Эффект Мыранова
В Биогавани я долго искал по институтам подходящую лабораторию. Особенно интересной показалась та, которая называлась лабораторией биоэнергетики. Я решил, что там занимаются молекулярными механизмами преобразования энергии в живой клетке. Жизнь это энергия. Есть энергия – есть жизнь. Мне хотелось узнать, как в клетке возникает жизненная энергия и как она расходуется.
Проблема была только в том, что заведующая этой лабораторией профессор Кондрашкина пользовалась в МБИ дурной славой. "Если хотите в чем-либо запутаться, поговорите с Кондрашкиной", – смеялся профессор Юрьев, не рекомендуя мне идти под начало этой властолюбивой дамы. Я не послушал его. А зря.
Кондрашкина, узнав что я из МБИ, поморщилась: "Уж больно там все умные, злоупотребляют физикой да математикой. А ведь биология – наука о живом, тут негоже циркулем махать". Она не очень-то хотела меня брать. Предпочитала молодежь с периферии. Возьмет вытащит в академгородок малограмотного мальчонку из какого-нибудь козлохердинского сельхозинститута – и он ее не просто слушается, он ее боготворит. Но на мое счастье (или несчастье) один из коллег Кондрашкиной, некто П.Г.Мыранов, заявил, что готов сделать из Никишина настоящего ученого. Она отдала меня под его начало и на время забыла о моем существовании.
Мой новый шеф Петр Геннадиевич Мыранов оказался не просто старшим научным сотрудником, кандидатом медицинских наук. Он был большая шишка: ученый секретарь академгородка и член горкома партии. Типичный "член", и этим всё сказано. Перебравшись с помощью партийных связей из далекого Ашхабада в академгородок, быстро продвигался по служебной лестнице. Везунчик, он был суетлив и трусоват. Успешная карьера позволила ему уверовать в свою значимость и могущественность. Не зря говорят, что если человек идет по жизни легко, значит, он попал на плохую дорогу. Баловень судьбы – ничтожество, которому не мешают ни люди, ни боги. Карьерист, начиная как трусливый заяц, постепенно становится опытным лисом, приобретающим всё более волчьи черты на более высоких должностях. Вообще карьеры пробиваются тремя способами: хитрыми головами, толстыми задами, сладкими словами.
В науке Мыранов разбирался ровно столько, чтобы среди неучей слыть знатоком или, если выразиться образно, среди импотентов бабником. Всегда стильный, в импортном элегантном костюме, при ярком галстуке, в белоснежной рубашке со сверкающими запонками, он производил неизгладимое впечатление на различные делегации и депутации. Хотя, по моему мнению, пижон в шикарном костюме, с серебряными запонками, в солидных очках в золотой оправе, есть всего лишь пижон, и никто более.

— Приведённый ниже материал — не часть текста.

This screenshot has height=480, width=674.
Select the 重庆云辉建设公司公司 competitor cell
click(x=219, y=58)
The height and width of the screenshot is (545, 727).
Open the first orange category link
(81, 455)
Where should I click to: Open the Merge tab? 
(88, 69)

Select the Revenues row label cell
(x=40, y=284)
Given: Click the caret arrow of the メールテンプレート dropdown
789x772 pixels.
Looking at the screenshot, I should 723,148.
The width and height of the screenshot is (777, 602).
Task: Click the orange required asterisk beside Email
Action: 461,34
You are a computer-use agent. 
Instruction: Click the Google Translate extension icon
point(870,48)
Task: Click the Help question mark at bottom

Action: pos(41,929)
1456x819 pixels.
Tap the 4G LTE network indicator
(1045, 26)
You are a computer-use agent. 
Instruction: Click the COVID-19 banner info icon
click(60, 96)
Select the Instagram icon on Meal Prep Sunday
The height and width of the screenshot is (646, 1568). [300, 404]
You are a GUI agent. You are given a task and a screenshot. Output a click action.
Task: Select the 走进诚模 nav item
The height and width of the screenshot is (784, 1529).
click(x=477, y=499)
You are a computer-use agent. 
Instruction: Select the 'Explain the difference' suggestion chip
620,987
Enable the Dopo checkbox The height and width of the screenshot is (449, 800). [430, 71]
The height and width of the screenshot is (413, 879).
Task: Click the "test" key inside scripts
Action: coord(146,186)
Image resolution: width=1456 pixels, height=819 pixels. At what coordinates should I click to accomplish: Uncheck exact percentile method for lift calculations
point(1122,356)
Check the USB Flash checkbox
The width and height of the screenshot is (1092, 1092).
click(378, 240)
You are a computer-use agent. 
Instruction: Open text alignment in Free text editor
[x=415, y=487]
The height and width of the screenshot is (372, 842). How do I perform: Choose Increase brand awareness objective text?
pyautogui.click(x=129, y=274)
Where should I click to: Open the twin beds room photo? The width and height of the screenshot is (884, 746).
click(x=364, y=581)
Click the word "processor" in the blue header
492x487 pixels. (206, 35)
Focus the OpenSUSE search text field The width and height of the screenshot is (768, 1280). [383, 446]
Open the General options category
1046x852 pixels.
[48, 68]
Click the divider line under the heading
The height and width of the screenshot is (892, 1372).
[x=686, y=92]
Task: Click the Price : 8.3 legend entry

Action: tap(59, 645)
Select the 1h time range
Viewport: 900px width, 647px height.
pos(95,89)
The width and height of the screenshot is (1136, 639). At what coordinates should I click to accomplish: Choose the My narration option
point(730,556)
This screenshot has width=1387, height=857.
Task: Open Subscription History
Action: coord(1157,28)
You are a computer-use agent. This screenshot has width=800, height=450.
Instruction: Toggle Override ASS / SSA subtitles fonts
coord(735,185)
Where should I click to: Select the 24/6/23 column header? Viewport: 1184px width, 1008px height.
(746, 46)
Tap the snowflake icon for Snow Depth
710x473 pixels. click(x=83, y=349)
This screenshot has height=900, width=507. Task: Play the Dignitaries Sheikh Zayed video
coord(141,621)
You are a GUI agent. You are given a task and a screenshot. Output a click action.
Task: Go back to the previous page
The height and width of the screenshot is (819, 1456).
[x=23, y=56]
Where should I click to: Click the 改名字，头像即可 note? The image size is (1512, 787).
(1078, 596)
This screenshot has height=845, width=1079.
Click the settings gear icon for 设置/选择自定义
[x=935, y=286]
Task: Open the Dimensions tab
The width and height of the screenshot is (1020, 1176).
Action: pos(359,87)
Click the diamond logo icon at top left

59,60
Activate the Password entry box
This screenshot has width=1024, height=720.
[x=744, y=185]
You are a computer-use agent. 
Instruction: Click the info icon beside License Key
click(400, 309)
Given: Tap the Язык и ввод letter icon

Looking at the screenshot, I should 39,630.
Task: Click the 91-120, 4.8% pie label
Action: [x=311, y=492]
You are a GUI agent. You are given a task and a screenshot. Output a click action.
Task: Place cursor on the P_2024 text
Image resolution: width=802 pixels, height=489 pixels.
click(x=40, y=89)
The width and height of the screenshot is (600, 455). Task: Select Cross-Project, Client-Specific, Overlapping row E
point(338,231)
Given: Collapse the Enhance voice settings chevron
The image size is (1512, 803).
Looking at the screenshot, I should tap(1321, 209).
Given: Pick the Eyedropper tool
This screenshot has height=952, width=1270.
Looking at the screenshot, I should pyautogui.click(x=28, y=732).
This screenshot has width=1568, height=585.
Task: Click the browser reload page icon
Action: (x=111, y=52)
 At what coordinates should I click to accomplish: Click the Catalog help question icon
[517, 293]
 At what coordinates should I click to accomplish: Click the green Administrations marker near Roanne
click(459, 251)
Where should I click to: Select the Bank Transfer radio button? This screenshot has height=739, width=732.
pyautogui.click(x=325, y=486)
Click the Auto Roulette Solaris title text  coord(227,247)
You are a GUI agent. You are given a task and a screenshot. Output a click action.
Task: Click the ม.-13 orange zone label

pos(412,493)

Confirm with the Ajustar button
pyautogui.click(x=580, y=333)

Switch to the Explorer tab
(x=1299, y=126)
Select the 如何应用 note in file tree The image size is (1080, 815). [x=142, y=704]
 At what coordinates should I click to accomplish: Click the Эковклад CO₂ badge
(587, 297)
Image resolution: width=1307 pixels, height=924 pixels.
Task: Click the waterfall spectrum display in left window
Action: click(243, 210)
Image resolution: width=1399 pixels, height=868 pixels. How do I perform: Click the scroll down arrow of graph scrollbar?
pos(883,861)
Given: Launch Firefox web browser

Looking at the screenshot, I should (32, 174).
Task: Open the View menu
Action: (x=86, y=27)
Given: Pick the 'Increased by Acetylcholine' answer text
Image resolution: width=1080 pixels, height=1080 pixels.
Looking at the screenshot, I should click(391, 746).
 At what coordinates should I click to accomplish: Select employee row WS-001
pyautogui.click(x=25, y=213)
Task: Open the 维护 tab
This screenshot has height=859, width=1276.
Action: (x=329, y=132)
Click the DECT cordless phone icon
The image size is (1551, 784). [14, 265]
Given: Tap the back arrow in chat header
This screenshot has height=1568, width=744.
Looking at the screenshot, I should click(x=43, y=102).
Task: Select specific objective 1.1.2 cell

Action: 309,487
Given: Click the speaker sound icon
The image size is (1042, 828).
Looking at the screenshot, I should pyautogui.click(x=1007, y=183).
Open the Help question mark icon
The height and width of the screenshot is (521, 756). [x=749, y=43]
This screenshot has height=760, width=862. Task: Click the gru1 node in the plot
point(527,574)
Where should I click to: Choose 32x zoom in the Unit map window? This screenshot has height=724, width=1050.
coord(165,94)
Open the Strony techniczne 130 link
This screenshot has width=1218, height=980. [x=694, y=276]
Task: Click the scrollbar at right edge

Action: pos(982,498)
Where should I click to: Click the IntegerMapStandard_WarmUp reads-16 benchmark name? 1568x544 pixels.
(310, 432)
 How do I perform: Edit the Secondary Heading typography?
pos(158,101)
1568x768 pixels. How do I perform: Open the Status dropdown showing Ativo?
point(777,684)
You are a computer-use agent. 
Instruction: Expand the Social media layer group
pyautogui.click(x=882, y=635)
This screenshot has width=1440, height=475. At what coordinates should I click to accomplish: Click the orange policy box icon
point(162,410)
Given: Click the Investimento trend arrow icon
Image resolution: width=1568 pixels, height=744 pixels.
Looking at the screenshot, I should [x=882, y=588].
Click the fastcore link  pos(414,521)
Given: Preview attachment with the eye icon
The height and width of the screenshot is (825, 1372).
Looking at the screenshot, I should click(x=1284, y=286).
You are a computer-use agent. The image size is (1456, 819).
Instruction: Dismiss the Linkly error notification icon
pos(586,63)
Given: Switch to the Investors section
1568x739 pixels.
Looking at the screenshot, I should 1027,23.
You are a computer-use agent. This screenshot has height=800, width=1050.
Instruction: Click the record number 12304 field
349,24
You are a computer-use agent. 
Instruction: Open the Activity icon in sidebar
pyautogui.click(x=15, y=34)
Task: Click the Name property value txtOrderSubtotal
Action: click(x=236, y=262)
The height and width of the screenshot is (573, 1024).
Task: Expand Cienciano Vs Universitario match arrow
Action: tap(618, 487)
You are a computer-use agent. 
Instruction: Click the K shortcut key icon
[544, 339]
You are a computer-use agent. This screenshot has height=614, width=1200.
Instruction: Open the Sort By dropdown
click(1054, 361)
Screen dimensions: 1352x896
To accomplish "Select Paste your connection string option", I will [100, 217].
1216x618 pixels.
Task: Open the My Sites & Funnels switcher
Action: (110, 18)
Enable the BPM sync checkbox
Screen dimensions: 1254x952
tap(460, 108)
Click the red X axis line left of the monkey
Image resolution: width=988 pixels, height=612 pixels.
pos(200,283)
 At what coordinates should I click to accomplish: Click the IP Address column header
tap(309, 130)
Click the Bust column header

Он месяцами не вылезал с совещаний и заседаний. Кто хочет стать начальником, тот должен распрощаться со своей свободой. Таким образом, как вы поняли, Петр Геннадиевич был очень занятой человек. Однако нашел для меня пару часиков, чтобы сформулировать те великие научные проблемы, которыми я обязан буду заниматься под его чутким руководством. В ходе беседы мне показалось, что это не проблемы, а проблемки. Причем, сделанные шефом указания носили ультимативный характер. Мыранов, как любой начальник-выскочка, игнорировал в отношениях с коллегами три важные вещи: что он руководит людьми; что обязан управлять ими по совести; и что помыкать ими он будет не вечно.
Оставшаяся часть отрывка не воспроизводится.